Boston Properties has taken the big step in its CEO succession plan with the selection of Owen D. Thomas to serve as the REIT’s CEO. Thomas, presently Chairman of the Board of Lehman Brothers Holdings Inc., will officially step into the shoes currently occupied by co-founder and executive chairman Mortimer B. Zuckerman on April 2. The appointment comes just over three years after former co-founder CEO Edward H. Linde passed away. 

Thomas, who has more than a quarter-century of experience under his belt, is a big name in the industry. During his year-long stint at Lehman, he helped spearhead the behemoth $15 billion sale of the Lehman-owned Archstone Enterprise L.P. apartment investment company to Equity Residential and AvalonBay Communities Inc. Prior to joining Lehman Brothers’ successor company in 2012, Thomas spent 14 years at Morgan Stanley, occupying different roles, including those of president of Morgan Stanley Investment Management, managing director and head of Morgan Stanley Real Estate.

He is certainly well-qualified to take on the role of CEO of Boston Properties, but his selection for the position strikes some in the industry as a tad unusual.

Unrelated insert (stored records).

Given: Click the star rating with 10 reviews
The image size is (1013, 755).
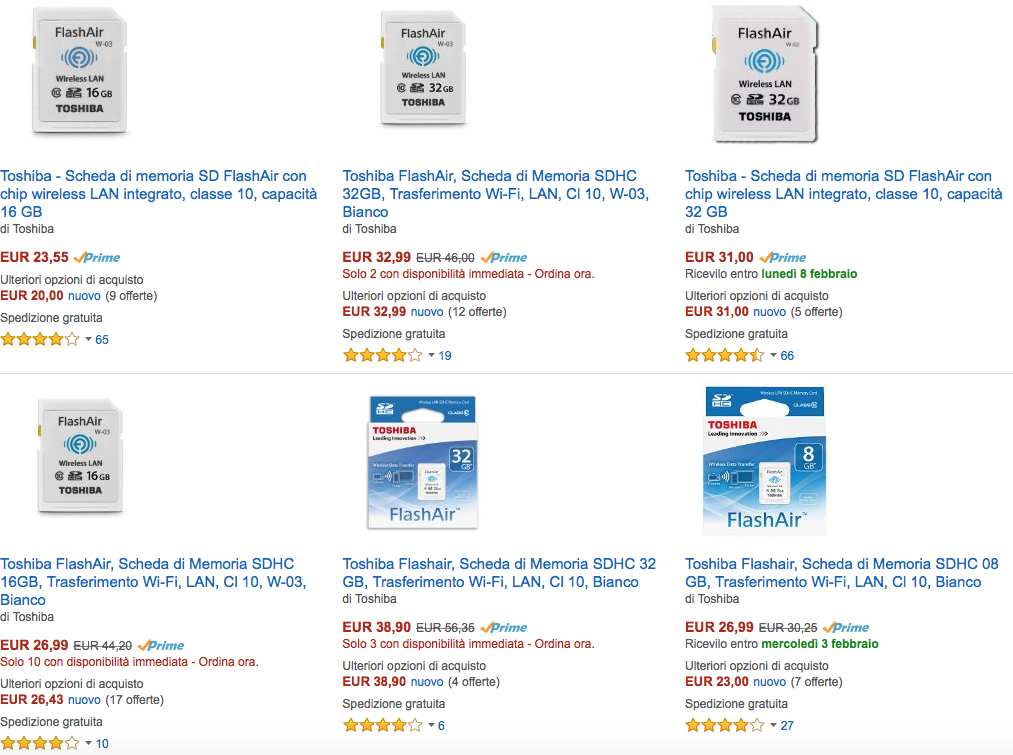Looking at the screenshot, I should click(39, 744).
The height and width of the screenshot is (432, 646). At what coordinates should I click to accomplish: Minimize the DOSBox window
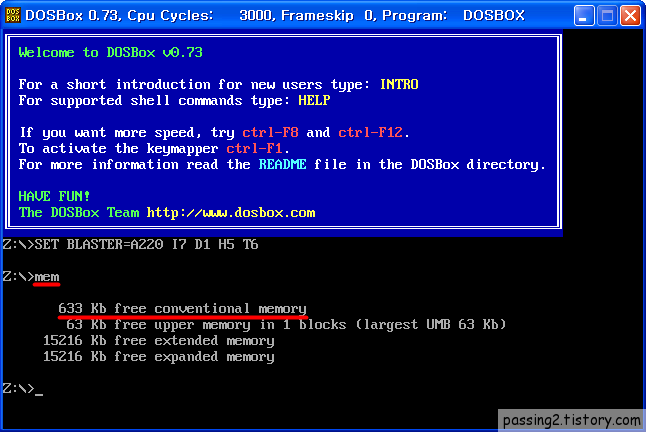point(583,16)
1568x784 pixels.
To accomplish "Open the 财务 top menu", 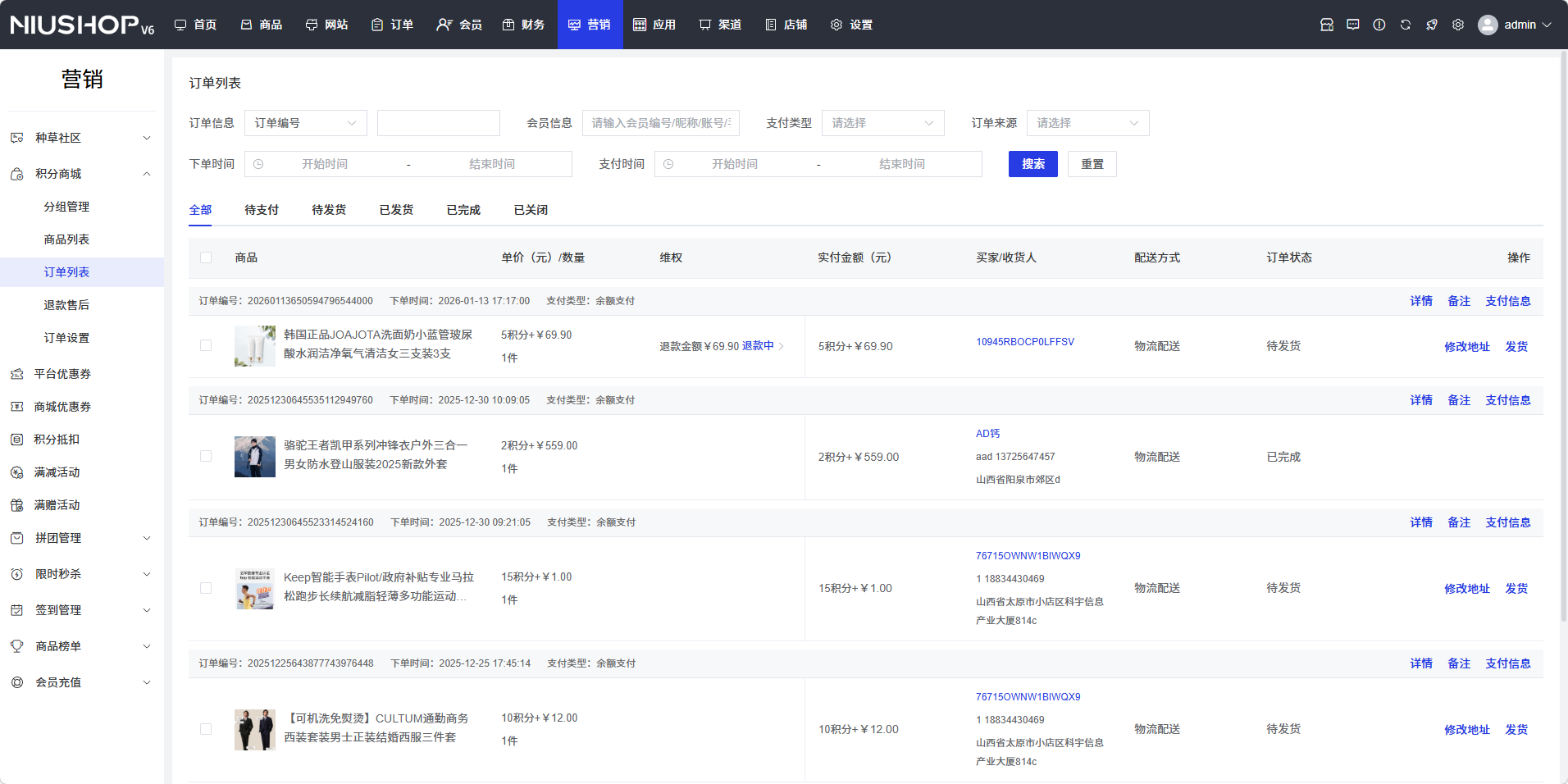I will click(x=523, y=25).
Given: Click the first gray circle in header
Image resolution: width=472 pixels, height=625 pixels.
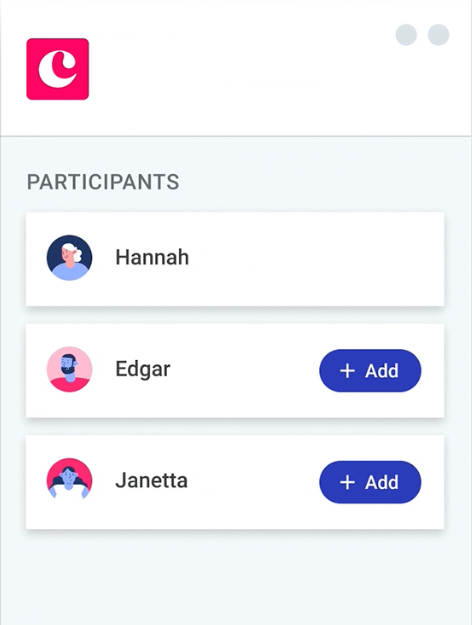Looking at the screenshot, I should [x=406, y=35].
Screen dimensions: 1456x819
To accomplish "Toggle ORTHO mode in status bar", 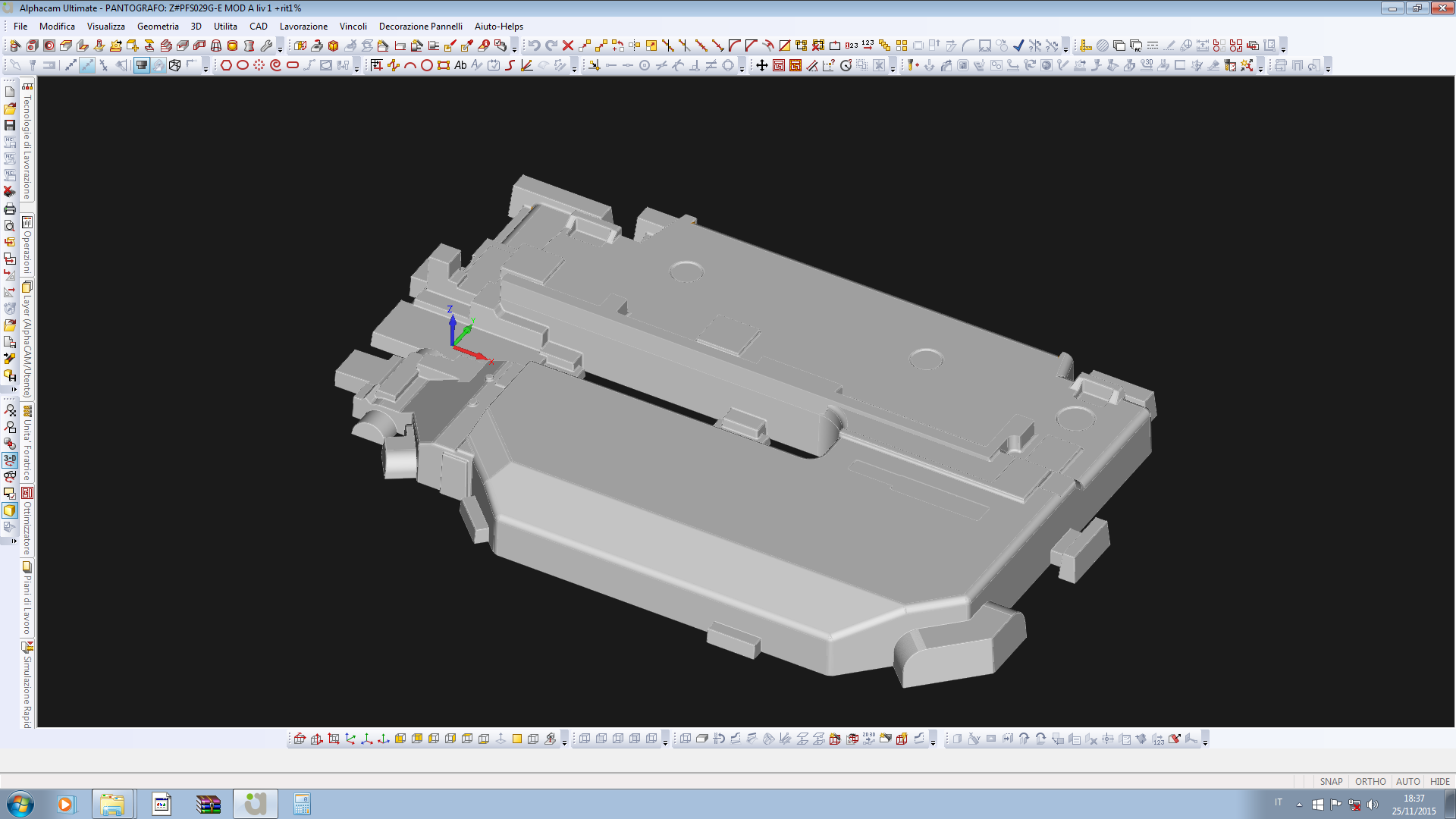I will click(x=1370, y=781).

“The interesting thing about that is [Boston Properties] was not very aggressive going in and trying to buy properties for pennies on the dollar when the real estate market collapsed, so bringing somebody in who would have experience on that side of the business so late in the game, to me, was a little bit of a surprise,” David B. Rodgers, senior research analyst with wealth management firm Baird, told Commercial Property Executive. “It has nothing to do with personality or ability; really it’s just more of a timing question. The timing of announcing somebody right now who has unique experience with distressed assets–that’s what got Lehman into trouble–seems much less necessary today. So it’s surprising in a way, although I don’t think it changes the overall strategy of the company.”